PROBLEMS TO SOLVE >>
a – Answer from the order of worship below:
(i) Which hymn follows the Nicene Creed?
(ii) Which Scripture passages are listed for the reading?
(iii) Whom does the sermon say to call for help with a poorly-running car?
Mark your answers (i), (ii), (iii), one per line.
b – Translate this sentence from the order of worship below into Spanish: "In times of need, we must turn to one who is able to help."

EXTRACT >>

_ _ _

Order Of Worship (Liturgy)

Ps 89:1,3
Hy 8 (after Nicene Creed)
Reading - Job 9; Hebrews 7:23-28
Ps 118:6,7,8
Sermon - Lord s Day 6
Hy 42:1,2,3,6
Hy 25:2,5,6,7
* As a matter of courtesy please advise Dr. Reuben Bredenhof, if you plan to use this sermon in a worship service.   Thank-you.

Dear brothers and sisters, when you need help, whom do you call? "That depends," you say, "on the kind of thing I need help with." If I need help moving my fridge, I will call a couple able-bodied friends. If I need assistance with my poorly-running car, I will call a licensed mechanic. If I need financial advice, I will call my banker. When confronted with a challenge – and when we finally admit we need help – we turn to one who is qualified to assist us: qualified by education or training, qualified by physical strength, or qualified by experience. In times of need, we must turn to one who is able to help.

_ _ _

DATASET EXTRACT >>

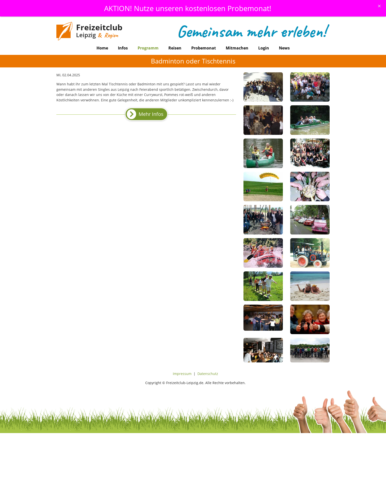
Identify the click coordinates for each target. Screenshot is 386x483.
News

_ _ _

RESULTS OF THE EXERCISE >>
a –
(i) Hy 8
(ii) Job 9 and Hebrews 7:23-28
(iii) A licensed mechanic

b – En tiempos de necesidad, debemos acudir a alguien que sea capaz de ayudar.